---------- Material to process
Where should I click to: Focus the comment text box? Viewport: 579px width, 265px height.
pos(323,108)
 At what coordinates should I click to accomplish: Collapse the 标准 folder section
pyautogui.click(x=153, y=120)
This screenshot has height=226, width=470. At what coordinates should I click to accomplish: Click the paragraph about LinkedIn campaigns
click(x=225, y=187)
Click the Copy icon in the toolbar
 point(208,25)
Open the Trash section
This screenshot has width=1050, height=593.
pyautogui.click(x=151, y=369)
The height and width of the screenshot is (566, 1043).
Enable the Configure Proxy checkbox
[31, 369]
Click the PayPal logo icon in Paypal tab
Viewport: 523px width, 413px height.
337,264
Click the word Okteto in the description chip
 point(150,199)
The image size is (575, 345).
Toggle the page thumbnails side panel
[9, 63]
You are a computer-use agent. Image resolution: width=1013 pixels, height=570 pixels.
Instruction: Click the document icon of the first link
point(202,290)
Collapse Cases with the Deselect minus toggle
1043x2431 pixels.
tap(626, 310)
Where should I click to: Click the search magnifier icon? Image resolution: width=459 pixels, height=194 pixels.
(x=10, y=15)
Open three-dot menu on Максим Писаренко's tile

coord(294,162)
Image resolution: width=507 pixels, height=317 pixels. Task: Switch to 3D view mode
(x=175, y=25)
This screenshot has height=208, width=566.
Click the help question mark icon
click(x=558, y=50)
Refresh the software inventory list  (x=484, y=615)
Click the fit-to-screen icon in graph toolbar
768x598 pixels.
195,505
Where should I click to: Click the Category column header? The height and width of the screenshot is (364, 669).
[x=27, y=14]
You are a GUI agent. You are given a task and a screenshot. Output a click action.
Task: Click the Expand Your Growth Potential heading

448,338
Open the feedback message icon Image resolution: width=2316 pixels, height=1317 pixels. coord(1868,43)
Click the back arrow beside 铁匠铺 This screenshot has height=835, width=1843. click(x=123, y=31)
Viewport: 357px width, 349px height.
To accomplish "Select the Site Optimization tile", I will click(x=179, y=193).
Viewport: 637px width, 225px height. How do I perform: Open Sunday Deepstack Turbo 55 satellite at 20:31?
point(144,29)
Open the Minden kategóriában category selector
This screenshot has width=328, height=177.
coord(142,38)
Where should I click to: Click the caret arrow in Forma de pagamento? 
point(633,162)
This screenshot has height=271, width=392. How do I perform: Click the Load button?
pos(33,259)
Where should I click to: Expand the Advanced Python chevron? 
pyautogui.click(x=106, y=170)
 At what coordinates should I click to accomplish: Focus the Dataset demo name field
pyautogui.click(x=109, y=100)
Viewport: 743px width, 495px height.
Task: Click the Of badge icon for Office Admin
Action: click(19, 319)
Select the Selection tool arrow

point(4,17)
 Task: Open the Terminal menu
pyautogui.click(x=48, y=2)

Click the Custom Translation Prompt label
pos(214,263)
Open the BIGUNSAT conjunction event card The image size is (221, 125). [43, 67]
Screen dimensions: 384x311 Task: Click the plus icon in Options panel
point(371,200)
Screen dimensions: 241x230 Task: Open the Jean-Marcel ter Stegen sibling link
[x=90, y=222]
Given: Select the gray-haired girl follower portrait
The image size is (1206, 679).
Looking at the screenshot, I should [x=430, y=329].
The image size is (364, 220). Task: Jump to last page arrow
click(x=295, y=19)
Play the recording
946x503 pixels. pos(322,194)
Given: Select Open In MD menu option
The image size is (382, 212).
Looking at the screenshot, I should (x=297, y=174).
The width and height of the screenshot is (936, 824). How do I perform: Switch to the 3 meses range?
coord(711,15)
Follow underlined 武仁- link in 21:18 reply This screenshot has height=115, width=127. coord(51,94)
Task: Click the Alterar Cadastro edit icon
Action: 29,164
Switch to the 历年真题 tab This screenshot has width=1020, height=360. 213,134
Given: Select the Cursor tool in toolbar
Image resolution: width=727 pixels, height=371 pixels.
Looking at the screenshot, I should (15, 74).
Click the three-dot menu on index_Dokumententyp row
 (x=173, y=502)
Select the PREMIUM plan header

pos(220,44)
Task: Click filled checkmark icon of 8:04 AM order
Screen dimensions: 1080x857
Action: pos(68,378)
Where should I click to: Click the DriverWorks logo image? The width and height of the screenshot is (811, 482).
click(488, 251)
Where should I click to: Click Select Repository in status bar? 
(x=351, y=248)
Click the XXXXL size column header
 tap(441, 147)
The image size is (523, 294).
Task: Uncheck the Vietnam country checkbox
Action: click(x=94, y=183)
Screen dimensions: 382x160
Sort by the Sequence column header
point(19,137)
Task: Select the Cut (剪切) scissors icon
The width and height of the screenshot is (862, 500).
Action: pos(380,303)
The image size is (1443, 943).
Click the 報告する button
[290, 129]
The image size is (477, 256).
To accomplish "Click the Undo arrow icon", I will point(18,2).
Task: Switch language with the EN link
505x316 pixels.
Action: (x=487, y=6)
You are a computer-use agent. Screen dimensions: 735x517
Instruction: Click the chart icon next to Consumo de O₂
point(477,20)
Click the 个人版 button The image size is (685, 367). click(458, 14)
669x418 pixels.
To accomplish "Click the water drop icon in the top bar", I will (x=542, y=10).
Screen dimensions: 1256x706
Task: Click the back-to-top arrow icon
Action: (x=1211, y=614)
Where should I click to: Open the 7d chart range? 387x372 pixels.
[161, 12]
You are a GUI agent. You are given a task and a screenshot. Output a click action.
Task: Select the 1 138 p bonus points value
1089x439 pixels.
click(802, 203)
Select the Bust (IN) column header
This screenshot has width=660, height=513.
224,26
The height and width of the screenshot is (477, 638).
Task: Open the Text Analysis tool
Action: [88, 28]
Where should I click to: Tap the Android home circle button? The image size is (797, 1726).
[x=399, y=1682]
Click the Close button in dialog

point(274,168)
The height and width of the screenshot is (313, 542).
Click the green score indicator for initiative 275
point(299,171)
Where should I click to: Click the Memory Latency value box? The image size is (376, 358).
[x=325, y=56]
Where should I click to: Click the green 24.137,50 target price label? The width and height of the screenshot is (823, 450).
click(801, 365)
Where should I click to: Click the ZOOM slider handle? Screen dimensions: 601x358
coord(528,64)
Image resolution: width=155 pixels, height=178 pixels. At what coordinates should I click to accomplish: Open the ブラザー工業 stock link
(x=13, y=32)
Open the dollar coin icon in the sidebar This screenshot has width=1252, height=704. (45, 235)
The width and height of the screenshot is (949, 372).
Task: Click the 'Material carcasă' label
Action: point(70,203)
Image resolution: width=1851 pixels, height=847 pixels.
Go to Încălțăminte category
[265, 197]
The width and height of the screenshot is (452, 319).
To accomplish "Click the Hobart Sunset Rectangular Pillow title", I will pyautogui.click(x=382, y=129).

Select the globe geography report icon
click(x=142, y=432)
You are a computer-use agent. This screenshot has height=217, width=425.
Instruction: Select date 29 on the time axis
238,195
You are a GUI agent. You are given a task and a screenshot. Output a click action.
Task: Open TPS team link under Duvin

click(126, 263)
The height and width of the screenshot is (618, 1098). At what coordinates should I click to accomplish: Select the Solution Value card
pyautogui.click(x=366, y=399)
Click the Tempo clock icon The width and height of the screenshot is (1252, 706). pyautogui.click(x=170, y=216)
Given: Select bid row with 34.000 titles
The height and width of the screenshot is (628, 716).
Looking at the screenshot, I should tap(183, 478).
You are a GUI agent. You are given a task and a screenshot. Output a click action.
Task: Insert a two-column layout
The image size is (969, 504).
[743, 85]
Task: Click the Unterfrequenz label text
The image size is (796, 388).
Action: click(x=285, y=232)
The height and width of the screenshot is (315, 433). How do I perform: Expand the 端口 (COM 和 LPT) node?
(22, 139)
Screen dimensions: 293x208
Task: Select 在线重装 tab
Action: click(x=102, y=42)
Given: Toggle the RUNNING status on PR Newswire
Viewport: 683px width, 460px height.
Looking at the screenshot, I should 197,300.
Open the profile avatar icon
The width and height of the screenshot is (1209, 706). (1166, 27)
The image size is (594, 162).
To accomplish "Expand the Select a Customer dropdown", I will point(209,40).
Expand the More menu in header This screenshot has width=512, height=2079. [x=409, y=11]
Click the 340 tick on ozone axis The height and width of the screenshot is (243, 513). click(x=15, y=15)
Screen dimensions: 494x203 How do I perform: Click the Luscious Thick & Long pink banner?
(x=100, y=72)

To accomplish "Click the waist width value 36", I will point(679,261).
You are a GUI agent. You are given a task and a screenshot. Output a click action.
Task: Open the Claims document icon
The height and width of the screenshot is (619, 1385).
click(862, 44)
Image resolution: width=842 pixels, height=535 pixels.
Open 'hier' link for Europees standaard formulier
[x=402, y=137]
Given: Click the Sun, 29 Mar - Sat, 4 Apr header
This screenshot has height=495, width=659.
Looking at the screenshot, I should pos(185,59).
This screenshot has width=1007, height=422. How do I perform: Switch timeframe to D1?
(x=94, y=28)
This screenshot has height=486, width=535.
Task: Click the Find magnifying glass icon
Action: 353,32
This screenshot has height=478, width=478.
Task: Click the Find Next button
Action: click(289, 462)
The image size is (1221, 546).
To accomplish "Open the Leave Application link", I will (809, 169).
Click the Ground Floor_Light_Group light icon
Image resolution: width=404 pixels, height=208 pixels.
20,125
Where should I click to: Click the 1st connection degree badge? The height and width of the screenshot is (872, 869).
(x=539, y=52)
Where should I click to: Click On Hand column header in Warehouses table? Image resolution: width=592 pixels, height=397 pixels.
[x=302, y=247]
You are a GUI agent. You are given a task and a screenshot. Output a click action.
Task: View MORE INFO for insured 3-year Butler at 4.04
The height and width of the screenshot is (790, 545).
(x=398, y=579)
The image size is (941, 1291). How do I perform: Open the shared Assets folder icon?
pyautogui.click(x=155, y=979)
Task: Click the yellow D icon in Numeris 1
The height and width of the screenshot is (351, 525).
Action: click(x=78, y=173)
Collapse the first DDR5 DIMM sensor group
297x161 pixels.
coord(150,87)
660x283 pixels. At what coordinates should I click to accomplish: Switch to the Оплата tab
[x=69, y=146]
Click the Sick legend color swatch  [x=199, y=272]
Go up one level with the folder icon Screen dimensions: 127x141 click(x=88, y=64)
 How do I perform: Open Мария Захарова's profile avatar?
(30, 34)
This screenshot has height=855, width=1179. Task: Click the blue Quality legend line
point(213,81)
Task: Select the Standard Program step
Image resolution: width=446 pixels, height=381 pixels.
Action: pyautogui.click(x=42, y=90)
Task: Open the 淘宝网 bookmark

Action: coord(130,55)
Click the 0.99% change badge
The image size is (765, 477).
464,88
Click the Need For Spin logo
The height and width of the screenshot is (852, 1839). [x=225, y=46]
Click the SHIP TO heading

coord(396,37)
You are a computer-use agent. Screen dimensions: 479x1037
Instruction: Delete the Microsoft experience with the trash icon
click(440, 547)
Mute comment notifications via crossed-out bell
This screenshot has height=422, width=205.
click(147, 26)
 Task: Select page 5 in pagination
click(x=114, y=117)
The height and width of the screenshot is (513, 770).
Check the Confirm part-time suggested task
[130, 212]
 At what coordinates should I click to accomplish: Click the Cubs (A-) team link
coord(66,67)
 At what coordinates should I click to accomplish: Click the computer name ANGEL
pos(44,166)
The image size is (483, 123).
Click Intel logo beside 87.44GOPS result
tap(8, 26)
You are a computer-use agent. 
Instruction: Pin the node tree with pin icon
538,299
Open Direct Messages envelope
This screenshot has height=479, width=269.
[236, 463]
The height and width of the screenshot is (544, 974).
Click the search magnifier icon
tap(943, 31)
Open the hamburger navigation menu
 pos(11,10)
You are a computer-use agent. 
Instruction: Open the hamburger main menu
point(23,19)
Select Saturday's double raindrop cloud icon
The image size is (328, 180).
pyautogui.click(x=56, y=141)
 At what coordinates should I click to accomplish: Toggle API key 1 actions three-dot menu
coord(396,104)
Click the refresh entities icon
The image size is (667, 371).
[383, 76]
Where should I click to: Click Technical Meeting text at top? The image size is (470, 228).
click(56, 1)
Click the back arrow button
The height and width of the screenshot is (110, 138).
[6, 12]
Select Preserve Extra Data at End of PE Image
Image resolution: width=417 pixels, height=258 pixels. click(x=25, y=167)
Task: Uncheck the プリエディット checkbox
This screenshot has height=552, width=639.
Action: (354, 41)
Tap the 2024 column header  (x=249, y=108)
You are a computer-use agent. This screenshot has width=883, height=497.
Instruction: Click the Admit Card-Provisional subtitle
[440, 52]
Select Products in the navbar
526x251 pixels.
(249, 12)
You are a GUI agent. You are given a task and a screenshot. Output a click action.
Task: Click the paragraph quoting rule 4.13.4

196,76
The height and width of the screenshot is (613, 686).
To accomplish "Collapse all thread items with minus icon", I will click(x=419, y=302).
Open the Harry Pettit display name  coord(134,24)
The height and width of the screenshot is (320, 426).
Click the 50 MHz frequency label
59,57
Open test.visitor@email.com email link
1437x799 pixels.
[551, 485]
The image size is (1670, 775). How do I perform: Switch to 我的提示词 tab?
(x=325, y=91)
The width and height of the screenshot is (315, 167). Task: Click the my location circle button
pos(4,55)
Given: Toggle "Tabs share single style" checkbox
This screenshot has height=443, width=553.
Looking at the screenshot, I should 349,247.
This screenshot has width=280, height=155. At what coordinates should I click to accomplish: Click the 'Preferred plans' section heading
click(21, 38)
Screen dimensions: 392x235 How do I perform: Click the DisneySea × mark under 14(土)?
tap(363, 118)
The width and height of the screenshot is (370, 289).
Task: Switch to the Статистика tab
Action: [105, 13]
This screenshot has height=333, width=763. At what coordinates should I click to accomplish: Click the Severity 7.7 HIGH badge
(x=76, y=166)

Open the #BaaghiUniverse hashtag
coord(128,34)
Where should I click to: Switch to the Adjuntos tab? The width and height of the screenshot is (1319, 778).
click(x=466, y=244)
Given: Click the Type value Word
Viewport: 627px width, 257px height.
--------------------
What to produce:
Nothing should appear in the answer except the lines above from the line with "The height and width of the screenshot is (613, 686)." through the line with "The height and width of the screenshot is (320, 426).", both included, written out exactly.

Answer for this exercise:
The height and width of the screenshot is (613, 686).
To accomplish "Collapse all thread items with minus icon", I will click(x=419, y=302).
Open the Harry Pettit display name  coord(134,24)
The height and width of the screenshot is (320, 426).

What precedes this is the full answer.